_Document text_:
One strategy for handling the complex distribution of latencies from spontaneous text production is to avoid reporting central tendency altogether and to just count latencies that exceed a specific threshold, traditionally set at 2 s. “Pause” counting, a practice inherited from early research in speech production (see Rochester, 1973 for a review), has been widely adopted by writing researchers, with studies dating back to at least the mid-1990s (Foulin, 1995, 1998). As an approach to understanding writing latencies this has two disadvantages. First, researchers have to make an a priori decision about where to set the pause threshold. Current understanding of the processes that underlie text production does not provide a strong theoretical basis on which to make this decision. So while a 2 s threshold undoubtedly captures an interesting distinction – processing that occurs in the range zero to 2 s is very likely to be qualitatively different from processing that takes more than 2 s – the same could be argued for any threshold a researcher might care to choose between perhaps 250 ms and 10 s (Chenu et al., 2014). Moreover, as we have already discussed, interpretation of latencies depends on location within the text. A pause threshold that captures activity associated with content and syntax planning at the start of a sentence is likely to miss activity associated with orthographic processing mid-word.

A second disadvantage of pause counting is that dichotomizing latencies discards much of the information that is captured within a keystroke log or digitized handwriting trace. We therefore require statistical methods that model the variance across the full range of keystroke latencies (or similar measures from handwriting). These are described in papers by Hall et al., and by Roeser et al. in this special issue (and see also Baaijen et al., 2012; Chenu et al., 2014; Li, 2021).

Finally, interpreting keystroke or pen movement latencies in spontaneous production is complicated by the fact that output is rarely entirely linear: The sequence of letters, words and sentences in the final text typically does not map directly onto the sequence in which they were produced by the writer. The extent to which this is true varies depending on writer and task. However very few texts are produced without the writer engaging in some level of revision, even if just to correct typos or misspellings. For typewritten production this also means that writers are not always writing at the front edge of their text but instead jump around. For researchers aiming to infer cognitive process from keystrokes this means that latencies at a particular text location must be interpreted with reference to what happens next: The interkey interval before a sentence that is then written without editing has a different interpretation to the interval before a sentence that the writer modifies during production to change syntax or meaning. Given the cascading nature of the processing underlying fluent production, it is also necessary to interpret latencies in light of immediately preceding production. The interkey interval before a sentence that is written immediately after the preceding sentence has a different interpretation to the interkey interval before a sentence that is inserted following the writer jumping back within their text (see Hall et al., 2022).

A third reason why we might want to explore the writing timecourse data, quite apart from its importance in interpreting production latencies, is to capture and analyse the ways in which texts change and develop over the course of their production. Focus here is not on the order or duration of events, per se, but on how content and language develop over time. Both keystroke logging and versioning (capturing that state of the text at regular intervals during its composition; e.g., Lo Sardo et al., 2023) provide data that enable analysis of text development over time.

_Problems to work on_:
(A) Answer these questions from the text on writing latencies, one per line, marking each answer to match its question:
(i) At what threshold is the pause count traditionally set?
(ii) Between which values could a researcher choose any threshold for which the same argument could be made?
(iii) What does versioning capture?
(B) Reproduce the part of the text on writing latencies starting with "A second disadvantage" and going on through "2014; Li, 2021).".

_Provided information_:
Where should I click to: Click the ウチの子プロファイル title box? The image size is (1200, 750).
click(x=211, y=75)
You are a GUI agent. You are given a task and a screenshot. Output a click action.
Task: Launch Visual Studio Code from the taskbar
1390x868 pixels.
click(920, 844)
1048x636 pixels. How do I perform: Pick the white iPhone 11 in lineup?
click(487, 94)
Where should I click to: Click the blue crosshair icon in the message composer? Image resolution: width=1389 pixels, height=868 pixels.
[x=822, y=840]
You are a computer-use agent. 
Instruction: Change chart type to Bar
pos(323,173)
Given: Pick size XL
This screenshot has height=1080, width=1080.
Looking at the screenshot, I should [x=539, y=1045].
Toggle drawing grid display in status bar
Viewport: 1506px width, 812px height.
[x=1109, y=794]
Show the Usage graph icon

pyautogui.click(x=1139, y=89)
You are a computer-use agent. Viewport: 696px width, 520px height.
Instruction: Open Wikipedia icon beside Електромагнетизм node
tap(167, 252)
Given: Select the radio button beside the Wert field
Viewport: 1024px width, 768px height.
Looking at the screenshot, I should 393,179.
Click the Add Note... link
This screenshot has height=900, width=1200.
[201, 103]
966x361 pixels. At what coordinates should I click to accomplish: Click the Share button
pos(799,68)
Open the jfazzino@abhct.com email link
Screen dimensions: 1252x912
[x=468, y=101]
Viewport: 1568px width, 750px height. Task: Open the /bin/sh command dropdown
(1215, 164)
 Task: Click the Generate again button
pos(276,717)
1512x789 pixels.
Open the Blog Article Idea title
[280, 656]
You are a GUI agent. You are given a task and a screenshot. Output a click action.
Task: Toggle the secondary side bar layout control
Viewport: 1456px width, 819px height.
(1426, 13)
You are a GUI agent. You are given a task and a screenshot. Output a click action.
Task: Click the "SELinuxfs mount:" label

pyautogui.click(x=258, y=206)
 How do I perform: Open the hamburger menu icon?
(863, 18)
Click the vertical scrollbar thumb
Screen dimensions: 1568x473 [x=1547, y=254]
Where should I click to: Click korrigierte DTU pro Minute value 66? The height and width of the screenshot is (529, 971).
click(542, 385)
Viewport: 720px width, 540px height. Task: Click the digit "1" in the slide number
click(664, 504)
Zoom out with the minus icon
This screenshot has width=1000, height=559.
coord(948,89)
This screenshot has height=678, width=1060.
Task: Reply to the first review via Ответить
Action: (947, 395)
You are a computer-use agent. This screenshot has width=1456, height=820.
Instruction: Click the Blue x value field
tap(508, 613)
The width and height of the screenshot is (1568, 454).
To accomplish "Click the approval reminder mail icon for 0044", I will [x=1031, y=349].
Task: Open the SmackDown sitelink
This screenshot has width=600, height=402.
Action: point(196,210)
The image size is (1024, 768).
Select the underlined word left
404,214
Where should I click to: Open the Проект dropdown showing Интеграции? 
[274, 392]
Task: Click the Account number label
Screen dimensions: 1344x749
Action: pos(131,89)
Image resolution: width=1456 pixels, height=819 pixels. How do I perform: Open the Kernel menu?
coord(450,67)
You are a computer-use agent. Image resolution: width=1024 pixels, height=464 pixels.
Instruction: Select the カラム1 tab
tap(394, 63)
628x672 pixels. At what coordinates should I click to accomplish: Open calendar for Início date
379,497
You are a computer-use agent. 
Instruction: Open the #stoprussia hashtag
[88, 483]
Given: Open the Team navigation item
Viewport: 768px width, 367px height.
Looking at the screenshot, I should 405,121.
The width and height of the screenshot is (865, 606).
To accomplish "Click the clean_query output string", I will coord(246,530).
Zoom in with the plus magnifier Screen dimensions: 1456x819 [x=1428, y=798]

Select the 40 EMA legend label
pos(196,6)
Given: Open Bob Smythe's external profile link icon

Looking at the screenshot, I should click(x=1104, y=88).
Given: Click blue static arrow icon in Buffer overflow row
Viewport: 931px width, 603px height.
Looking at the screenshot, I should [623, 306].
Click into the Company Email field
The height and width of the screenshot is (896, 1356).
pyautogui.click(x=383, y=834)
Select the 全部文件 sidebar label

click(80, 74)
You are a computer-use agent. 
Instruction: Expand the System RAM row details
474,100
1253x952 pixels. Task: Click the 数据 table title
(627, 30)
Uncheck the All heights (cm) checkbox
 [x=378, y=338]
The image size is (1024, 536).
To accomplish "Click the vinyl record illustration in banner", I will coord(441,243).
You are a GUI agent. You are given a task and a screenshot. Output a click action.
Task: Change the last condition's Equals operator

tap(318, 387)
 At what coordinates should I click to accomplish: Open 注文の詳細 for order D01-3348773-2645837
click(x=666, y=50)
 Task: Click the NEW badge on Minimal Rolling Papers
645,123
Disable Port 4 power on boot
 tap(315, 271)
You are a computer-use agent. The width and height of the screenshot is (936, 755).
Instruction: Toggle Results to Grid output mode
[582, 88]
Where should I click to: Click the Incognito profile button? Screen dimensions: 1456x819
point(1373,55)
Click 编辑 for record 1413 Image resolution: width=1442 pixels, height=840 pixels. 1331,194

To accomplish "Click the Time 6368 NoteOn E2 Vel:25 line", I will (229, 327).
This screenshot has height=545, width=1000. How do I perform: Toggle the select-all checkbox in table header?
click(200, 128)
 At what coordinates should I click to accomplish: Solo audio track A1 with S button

_Task answers_:
(A)
(i) 2 s
(ii) Between perhaps 250 ms and 10 s
(iii) The state of the text at regular intervals during its composition

(B)
A second disadvantage of pause counting is that dichotomizing latencies discards much of the information that is captured within a keystroke log or digitized handwriting trace. We therefore require statistical methods that model the variance across the full range of keystroke latencies (or similar measures from handwriting). These are described in papers by Hall et al., and by Roeser et al. in this special issue (and see also Baaijen et al., 2012; Chenu et al., 2014; Li, 2021).